Wednesday, January 14, 2009
In this moving book Denver Moore, a homeless black man, and Ron Hall, a rich white man whose wife encourages him to help in a soup kitchen, overcome their prejudices, become friends, and help each other. As a result they also help many others. Lynn Vincent does a great job of combining the information given to her by both men into an inspiring whole and, as a result, she too is touching many lives. Readers of "Same Kind of Different as Me" may go on to do the same. I recommend it.
Saturday, January 10, 2009
I just saw an article in Science Daily about a research study at the University of Delaware saying children begin learning language as early as ten months old.
They're crazy! Kids start learning language much earlier than that.
When my daughter was born we had deaf foster kids and used Total Communication. That's signing and talking at the same time and was encouraged by the school our foster kids attended.
Our daughter began making up her own signs at about five months,. When she wanted her diaper changed she'd hold her feet up in the air and when she wanted to nurse she'd pull my shirt up. A week or so later she began lifting her own shirt or skirt to signify that she wanted to nurse. She used her first legitimate sign at about seven months, and started using spoken words soon after that. By the time she was a year old she had a vocabulary of 30 words and signs, but refused to use a word for something she knew the sign for and vice versa.
You may think she was unusually advanced, but babies born into deaf families often start using legitimate signs at about four months. Our daughter's learning was probably delayed because she was learning two languages at the same time.
Many people are using sign language with their babies now, but if they don't use it all the time to communicate with each other as well as with the baby it won't have the same effect. (And if you want to teach your baby Sign language please use real ASL, not made up "Baby Signs." You wouldn't use a bunch of nonsense syllables and call them "Baby Chinese" or "Baby Spanish.")

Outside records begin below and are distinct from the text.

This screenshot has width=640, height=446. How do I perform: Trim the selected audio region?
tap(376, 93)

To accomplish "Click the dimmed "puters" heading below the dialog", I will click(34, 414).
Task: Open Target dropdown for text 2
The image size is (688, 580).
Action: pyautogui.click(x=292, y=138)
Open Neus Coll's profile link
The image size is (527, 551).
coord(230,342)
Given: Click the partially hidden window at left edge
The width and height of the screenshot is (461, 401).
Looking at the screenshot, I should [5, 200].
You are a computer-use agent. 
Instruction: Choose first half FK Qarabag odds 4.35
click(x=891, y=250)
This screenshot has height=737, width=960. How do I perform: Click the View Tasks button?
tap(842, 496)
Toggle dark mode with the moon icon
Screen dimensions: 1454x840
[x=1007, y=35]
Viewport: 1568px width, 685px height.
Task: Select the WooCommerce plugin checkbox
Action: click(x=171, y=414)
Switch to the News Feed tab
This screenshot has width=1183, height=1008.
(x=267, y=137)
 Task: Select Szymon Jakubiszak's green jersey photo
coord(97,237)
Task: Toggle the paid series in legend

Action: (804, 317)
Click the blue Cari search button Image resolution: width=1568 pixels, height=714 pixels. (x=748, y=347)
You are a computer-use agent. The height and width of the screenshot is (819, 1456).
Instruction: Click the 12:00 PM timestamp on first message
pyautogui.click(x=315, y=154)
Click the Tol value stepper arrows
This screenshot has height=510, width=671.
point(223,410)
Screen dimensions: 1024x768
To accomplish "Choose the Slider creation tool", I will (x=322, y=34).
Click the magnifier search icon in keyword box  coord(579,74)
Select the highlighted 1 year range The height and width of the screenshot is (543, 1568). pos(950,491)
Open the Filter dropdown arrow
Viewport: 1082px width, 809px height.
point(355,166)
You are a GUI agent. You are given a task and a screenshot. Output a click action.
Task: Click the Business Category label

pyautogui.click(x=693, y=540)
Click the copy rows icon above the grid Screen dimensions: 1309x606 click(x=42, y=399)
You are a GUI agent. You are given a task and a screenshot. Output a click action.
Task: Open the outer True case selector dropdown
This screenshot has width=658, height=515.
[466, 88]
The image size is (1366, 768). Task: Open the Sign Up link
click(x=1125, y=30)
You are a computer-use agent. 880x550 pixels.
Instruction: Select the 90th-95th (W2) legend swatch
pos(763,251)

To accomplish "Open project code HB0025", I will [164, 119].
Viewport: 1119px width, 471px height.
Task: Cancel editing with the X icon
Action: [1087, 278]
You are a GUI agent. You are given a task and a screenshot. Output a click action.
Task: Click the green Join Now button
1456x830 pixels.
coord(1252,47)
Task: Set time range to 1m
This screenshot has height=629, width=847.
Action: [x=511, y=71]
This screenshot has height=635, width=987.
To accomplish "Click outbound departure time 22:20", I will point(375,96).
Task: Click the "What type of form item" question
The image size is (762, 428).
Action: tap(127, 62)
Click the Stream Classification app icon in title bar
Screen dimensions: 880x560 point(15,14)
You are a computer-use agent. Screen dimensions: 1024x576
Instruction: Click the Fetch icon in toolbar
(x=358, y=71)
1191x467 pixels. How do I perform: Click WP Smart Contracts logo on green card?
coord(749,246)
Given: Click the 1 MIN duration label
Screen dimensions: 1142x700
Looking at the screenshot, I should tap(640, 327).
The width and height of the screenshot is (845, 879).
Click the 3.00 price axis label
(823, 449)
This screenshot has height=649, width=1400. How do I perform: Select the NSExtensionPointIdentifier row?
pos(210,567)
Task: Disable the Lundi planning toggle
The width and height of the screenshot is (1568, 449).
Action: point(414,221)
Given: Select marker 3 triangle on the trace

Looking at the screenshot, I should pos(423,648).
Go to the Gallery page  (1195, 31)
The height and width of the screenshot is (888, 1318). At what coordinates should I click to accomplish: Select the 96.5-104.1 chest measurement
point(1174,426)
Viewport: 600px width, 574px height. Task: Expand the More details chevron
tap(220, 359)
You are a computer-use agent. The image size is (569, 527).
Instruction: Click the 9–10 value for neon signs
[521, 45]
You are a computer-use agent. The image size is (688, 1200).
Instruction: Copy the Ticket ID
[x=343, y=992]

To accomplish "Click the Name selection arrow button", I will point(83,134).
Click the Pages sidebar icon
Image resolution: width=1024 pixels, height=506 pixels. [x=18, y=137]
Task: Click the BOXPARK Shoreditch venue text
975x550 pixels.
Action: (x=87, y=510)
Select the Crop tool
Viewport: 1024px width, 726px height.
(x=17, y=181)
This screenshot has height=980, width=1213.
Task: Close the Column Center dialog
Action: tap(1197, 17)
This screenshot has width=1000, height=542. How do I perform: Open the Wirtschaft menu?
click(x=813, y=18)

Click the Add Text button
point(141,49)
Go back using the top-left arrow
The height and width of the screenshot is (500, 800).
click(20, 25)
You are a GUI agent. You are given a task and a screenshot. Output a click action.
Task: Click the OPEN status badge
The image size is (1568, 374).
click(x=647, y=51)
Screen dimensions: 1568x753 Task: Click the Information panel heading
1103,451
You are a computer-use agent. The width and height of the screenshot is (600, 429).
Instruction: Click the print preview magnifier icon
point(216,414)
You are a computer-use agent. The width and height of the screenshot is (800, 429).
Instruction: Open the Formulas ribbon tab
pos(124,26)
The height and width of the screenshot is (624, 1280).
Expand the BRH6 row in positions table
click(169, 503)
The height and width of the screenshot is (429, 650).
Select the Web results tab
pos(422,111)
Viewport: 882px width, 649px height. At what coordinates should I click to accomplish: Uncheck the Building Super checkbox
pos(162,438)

If you want to read about the study you can see it at http://www.sciencedaily.com/releases/2006/03/060322141610.htm but don't believe everything you read just because scientists say it's true.
Wednesday, January 7, 2009
Okay, here's yet another book review. I keep reading such interesting ones I can't resist sharing about them.
The Green Glass Sea by Ellen Klages is about a young girl who goes to live at Los Alamos New Mexico where her father is working on developing the atomic bomb.
Klages does a great job of making the time and setting seem realistic, but there's more to the book than that. It isn't just another historical fiction novel with a story that's sort of an excuse to teach about history. The believable characters would have made entirely different choices and had different concerns if the setting were not the same. No wonder the book won the Scott O'Dell award for historical fiction.
Klages never mentions the problems Los Alamos families experienced because of the radiation, but perhaps she goes into that in the sequel.
Saturday, January 3, 2009
Happy New Year!
Nearly every culture in the Northern hemisphere has some sort of important holiday near this time of year. When the nights get longer and the weather gets colder I guess people need something to cheer them up.
But celebrations aren't the only thing to enjoy. Several years ago I moved from the San Francisco Bay Area, where light snow may arrive about every ten years, to the Sierra foothills where Winter snow is a given. I love it, as long as I don't have to drive.
Both rain and snow can be beautiful, but in both places I especially love spending a winter day indoors, curling up with a good book. Several people who know me well gave me books for Christmas and I've already read and enjoyed some of them.
If you're feeling gloomy and need some cheering up, I highly recommend heading to your local library or bookstore and stocking up on hours of pleasure to enjoy during the stormy days yet to come.